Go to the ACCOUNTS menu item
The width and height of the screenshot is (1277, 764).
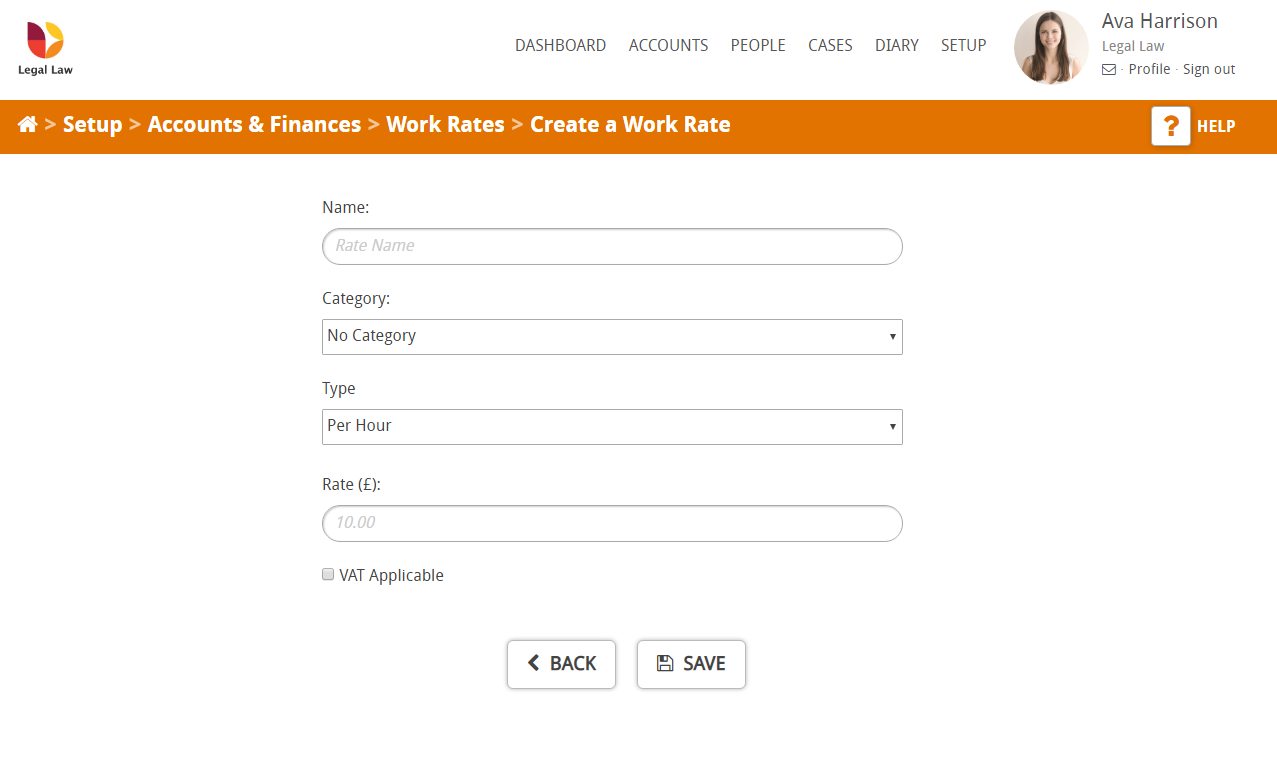pos(668,45)
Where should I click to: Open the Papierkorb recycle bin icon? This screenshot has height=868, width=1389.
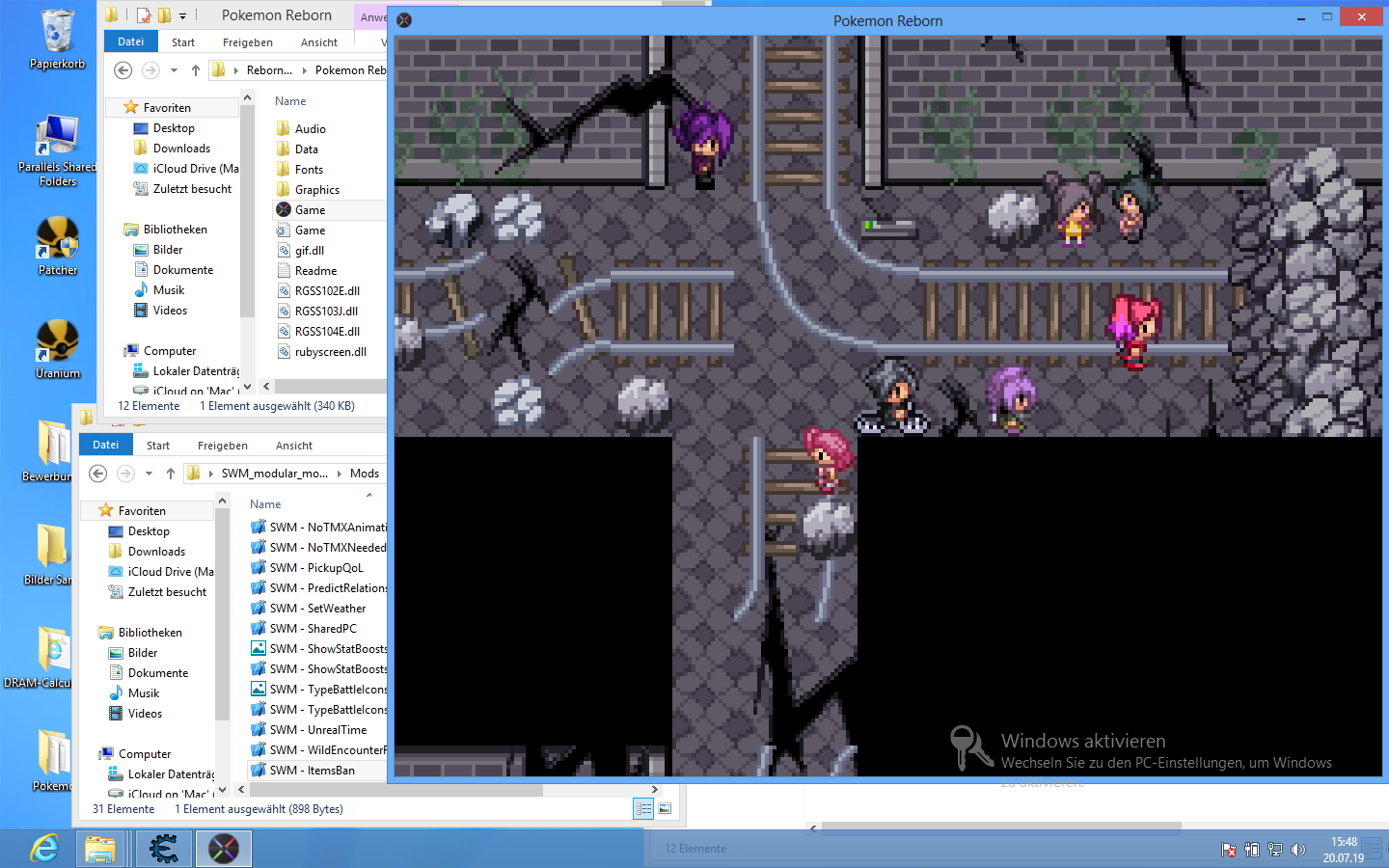(x=58, y=33)
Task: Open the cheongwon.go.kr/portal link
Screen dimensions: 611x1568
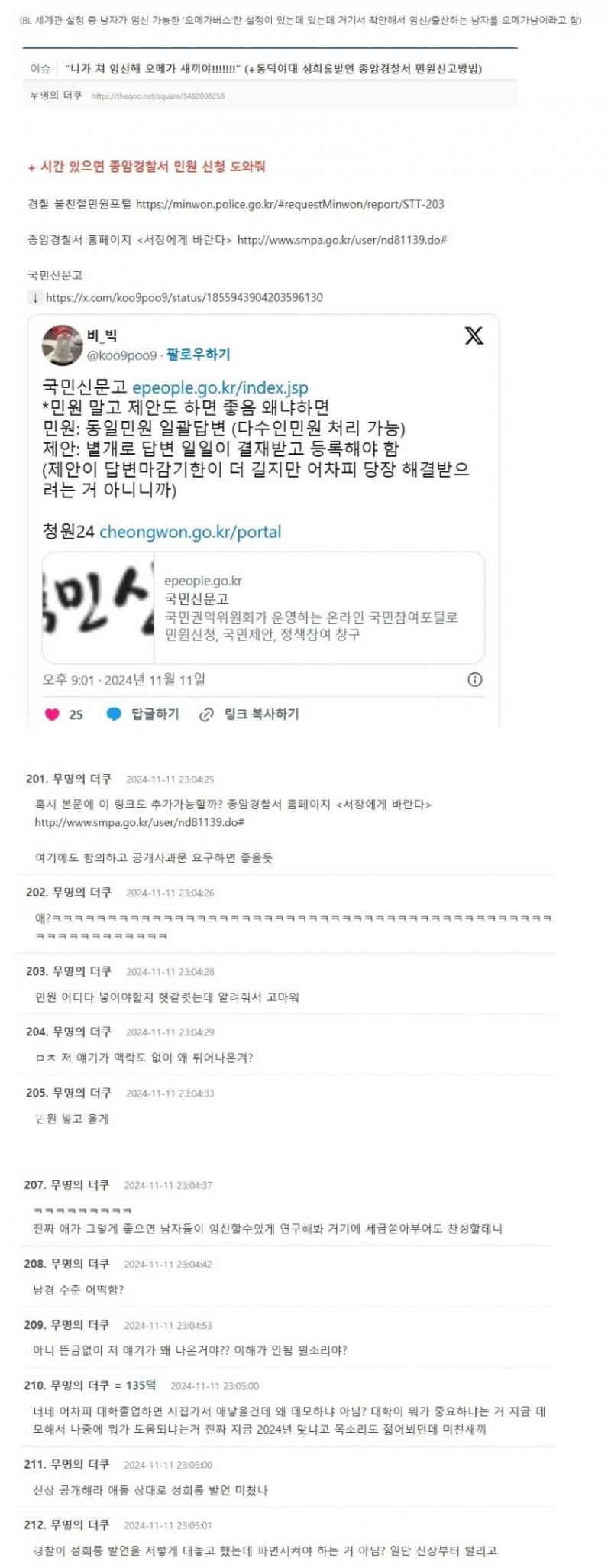Action: (x=190, y=532)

● ● ●

◆ **Instructions for the task**
Reproduce word for word the lines from the line with "Where should I" to the end of the entries above, both included, but leave the pictures out.

◆ **Answer box**
Where should I click to: Open the Papierkorb recycle bin icon? This screenshot has height=868, width=1389.
(x=58, y=33)
Task: Open the cheongwon.go.kr/portal link
Screen dimensions: 611x1568
Action: (x=190, y=532)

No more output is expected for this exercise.